Paremos tudo. Retiremos as coisas do sítio onde estão e andemos com o tempo para trás. Afinal, para a frente não é o caminho…

Nesta crise económica e financeira em que vivemos dizem-nos que somos mimados, que temos demais, que queremos demais, que sonhamos demais. Não tivemos as guerras nem a fome e a pobreza envergonhadas que outrora existiram, não só neste país, como em toda a Europa. Resultado: estamos estragados com mimo! Afinal, temos mais do que o que poderíamos ter e queremos mais do que é legítimo esperar (do que o mundo nos pode oferecer). Afinal, toda a esperança de prosperidade não passou de um sonho lindo, agora acabado. 

Vejo ideólogos (idiotas?) da austeridade dizer que nos devemos calar, não protestar. Aceitar o trabalho precário, os baixos salários, a ausência de direitos e a ausência de expectativas. Essa sim, é a realidade a que nos temos que habituar! Não temos direito a estudar tanto tempo, não temos direito a ter acesso a tanta tecnologia, não temos direito a gostar do nosso trabalho (isto é, a trabalhar naquilo em que gostamos), não temos direito a quase nada… A realidade, dizem eles, está aí escancarada: acabou-se o tempo da fantasia! 

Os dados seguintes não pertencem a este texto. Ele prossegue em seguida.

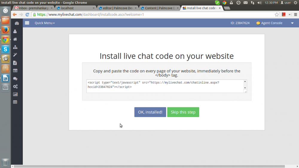Image resolution: width=299 pixels, height=168 pixels.
Task: Click the document page icon in sidebar
Action: (15, 63)
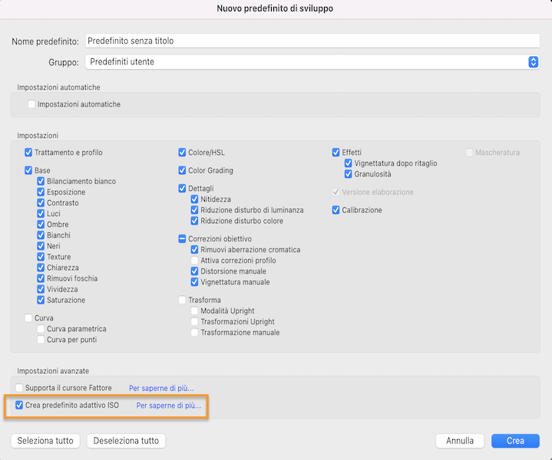Click the Deseleziona tutto button
The height and width of the screenshot is (460, 552).
pyautogui.click(x=127, y=441)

A esses, eu digo: sou mimado, sim, com orgulho! Porque me deram mimo, carinho e afecto, pude ter uma infância feliz, com pessoas que tinham tempo para me amar e que tinham dinheiro para me sustentar, me educar e me dar saúde. Pude brincar e pude sonhar… Tive tempo para estudar e tive tempo para pensar! Aos seis anos não tive de ir trabalhar para ajudar no sustento da família. Não tive que andar quilómetros à chuva, sem sapatos, para ir à escola. Não tive que comer um pão e meia sardinha como almoço… E não tive que roubar nem me tiveram que transaccionar (houve tempos em que isso aconteceu e há distâncias em que isso ainda acontece…). E não me estragaram…

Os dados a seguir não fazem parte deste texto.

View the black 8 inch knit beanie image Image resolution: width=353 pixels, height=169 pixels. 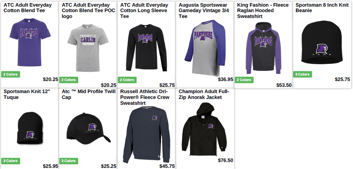click(322, 42)
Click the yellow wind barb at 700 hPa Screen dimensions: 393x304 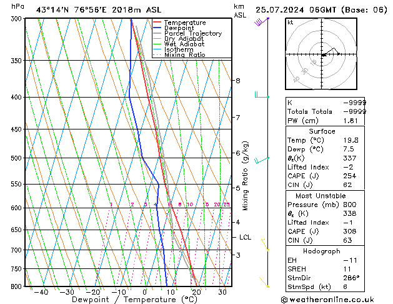click(265, 245)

Olhemos, então, para os factos: somos a única espécie animal que conseguiu manipular a sua própria esperança média de vida e que consegue controlar a sua reprodução. Somos também a única que consegui prolongar a infância (no sentido de alargar o período de aprendizagem e formação dos mais novos), fazendo um investimento no futuro, e somos a que mais cuida do outro, em particular, daqueles que mais precisam (e que sozinhos pereceriam) como os velhos, as crianças e os deficientes. O nosso instinto de sobrevivência e a nossa inteligência determinaram que quiséssemos melhorar continuamente as nossas condições de vida, e as condições de vida dos que nos rodeiam. Eis um traço da humanidade: o querer sempre mais e melhor. Ou, por outras palavras, o perpétuo aumento do mimo para todos! 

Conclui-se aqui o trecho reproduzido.